Cumhurbaşkanı Tayyip Erdoğan’ın geçtiğimiz çarşamba günü partisinin grup toplantısında yaptığı konuşma, gerek bölgeye ve dünyaya dair yaklaşımları, gerekse Türkiye’nin gelecek perspektifini ortaya koyan tanımlarıyla son derece önemli bir metindi.
Bu konuşmaya dair kamuoyunun bir bölümünde fazlasıyla güncel tartışmalara sıkışmış bir beklenti vardı. İddia malum: Cumhurbaşkanı Erdoğan’la MHP lideri Devlet Bahçeli arasında 1 Ekim itibarıyla ortaya çıkan gelişmeler üzerinde ciddi görüş ayrılıkları vardı. Gelişmeleri yakından takip eden kimi meslektaşlarım bile son grup toplantısının bu iddialara son noktayı koyup koymayacağını merak ediyordu. Bu bizim mesleki özelliğimiz, birileri bazı iddialar ortaya atıyorsa sonuna kadar peşinde oluruz.
Fakat bu kez durum, yukarıda özetlediğim iddialara yer bırakmayacak kadar açık.
FIRSAT PENCERESİ
1 Ekim 2024 sonrasında pek çok konuşmada Cumhurbaşkanı Erdoğan, Türkiye’nin önüne açılan fırsat penceresinden ve Bahçeli’nin cesur çıkışından söz etti. Elini değil vücudunu taşın altına koyduğunu belirtti. İşte bu sözlerin ifade edildiği günden bazı alıntılar yapmak istiyorum.
30 Ekim 2024, AK Parti grup toplantısı. Şunları söyledi Erdoğan: "Sayın Bahçeli’nin elini değil, tüm vücudunu taşın altına koymasıyla çok daha büyük imkan ele geçirdik. Bu fırsat penceresinin, millet ve siyaset kurumu tarafından iyi değerlendirilmesi gerekiyor. Sevgili Kürt kardeşim, senden bu eli samimiyetle tutmanı, sımsıkı tutmanı bekliyoruz. Siyonist İsrail’in aparatlığını, emperyalizmin uşaklığını, Türkiye düşmanlarının maşalığını yapanları aradan çekip çıkartmanı istiyoruz.”
Erdoğan bu konuşmada, Türk ile Kürt’ün kardeşliğini yüceltmek için ne gerekiyorsa denediklerini, ancak her defasında karşılarına ihanet çıktığını belirterek şunları da ifade etti:
“Bu meseleyi ülkemizin gündeminden tamamen çıkararak, 40 yıllık siyasi hayatımızı taçlandırmak niyetindeyiz. Terör belası başta olmak üzere kronik sorunlarımızı çözmek, Türkiye’yi kardeşlik ekseninde büyütmek için önümüze bulunmaz bir imkân çıktı.”

İncelenen veriler |
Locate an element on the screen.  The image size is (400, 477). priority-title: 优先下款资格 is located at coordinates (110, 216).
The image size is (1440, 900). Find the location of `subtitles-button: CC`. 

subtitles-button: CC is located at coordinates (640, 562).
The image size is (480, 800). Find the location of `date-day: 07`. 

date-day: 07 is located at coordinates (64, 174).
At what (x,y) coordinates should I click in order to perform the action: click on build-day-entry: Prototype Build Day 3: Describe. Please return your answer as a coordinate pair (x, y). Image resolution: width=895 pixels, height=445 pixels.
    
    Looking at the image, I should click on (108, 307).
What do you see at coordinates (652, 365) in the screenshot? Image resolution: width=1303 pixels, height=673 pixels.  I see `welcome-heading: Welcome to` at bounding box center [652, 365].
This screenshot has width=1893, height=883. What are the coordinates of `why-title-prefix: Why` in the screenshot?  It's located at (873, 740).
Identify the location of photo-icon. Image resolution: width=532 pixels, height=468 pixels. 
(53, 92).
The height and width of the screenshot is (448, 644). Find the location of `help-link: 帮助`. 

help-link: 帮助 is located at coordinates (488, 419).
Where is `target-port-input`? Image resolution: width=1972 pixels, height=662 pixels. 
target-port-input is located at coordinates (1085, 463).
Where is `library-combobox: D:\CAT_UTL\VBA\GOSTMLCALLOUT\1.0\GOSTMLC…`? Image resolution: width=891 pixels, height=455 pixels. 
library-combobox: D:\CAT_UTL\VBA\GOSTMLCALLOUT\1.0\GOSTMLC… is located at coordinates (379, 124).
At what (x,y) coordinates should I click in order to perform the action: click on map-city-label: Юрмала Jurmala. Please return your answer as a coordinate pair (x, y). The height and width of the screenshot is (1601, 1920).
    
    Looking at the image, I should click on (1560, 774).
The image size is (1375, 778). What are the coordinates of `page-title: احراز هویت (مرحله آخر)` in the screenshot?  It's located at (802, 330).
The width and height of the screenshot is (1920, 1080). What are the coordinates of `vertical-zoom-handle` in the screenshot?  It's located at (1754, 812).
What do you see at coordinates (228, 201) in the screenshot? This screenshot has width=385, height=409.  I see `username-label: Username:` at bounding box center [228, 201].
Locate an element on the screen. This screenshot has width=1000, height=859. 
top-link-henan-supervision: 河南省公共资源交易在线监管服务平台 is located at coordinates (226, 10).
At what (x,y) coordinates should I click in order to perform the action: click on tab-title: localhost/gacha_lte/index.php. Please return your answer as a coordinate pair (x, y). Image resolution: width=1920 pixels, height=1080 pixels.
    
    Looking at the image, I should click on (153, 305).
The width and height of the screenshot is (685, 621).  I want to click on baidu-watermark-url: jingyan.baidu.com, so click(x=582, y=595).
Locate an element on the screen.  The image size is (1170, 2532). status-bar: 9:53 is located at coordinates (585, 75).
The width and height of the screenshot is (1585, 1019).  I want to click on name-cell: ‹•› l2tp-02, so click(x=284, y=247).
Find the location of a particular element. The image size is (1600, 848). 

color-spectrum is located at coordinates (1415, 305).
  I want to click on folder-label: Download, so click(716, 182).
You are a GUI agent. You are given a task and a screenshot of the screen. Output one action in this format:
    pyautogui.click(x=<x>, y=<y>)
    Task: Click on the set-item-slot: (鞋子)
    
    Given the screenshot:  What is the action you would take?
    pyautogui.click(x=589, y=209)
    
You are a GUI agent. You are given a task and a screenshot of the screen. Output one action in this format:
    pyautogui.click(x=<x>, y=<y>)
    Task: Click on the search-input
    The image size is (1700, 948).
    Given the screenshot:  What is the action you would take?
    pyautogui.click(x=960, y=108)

Çalışma soruları |
- 1) Okuma metnine göre Erdoğan, taçlandırmak istediği siyasi hayatını kaç yıllık olarak nitelendiriyor?
- 2) Kayıtlarda "Locate an element on the screen. This" ifadesini içeren satırdan başlayıp "coordinates (585, 75)." ifadesini içeren satırda biten satırları aynen yazın.

Yanıtlarınız |
- 1) 40 yıllık.

- 2)
Locate an element on the screen. This screenshot has width=1000, height=859. 
top-link-henan-supervision: 河南省公共资源交易在线监管服务平台 is located at coordinates (226, 10).
At what (x,y) coordinates should I click in order to perform the action: click on tab-title: localhost/gacha_lte/index.php. Please return your answer as a coordinate pair (x, y). Image resolution: width=1920 pixels, height=1080 pixels.
    
    Looking at the image, I should click on (153, 305).
The width and height of the screenshot is (685, 621).  I want to click on baidu-watermark-url: jingyan.baidu.com, so click(x=582, y=595).
Locate an element on the screen.  The image size is (1170, 2532). status-bar: 9:53 is located at coordinates (585, 75).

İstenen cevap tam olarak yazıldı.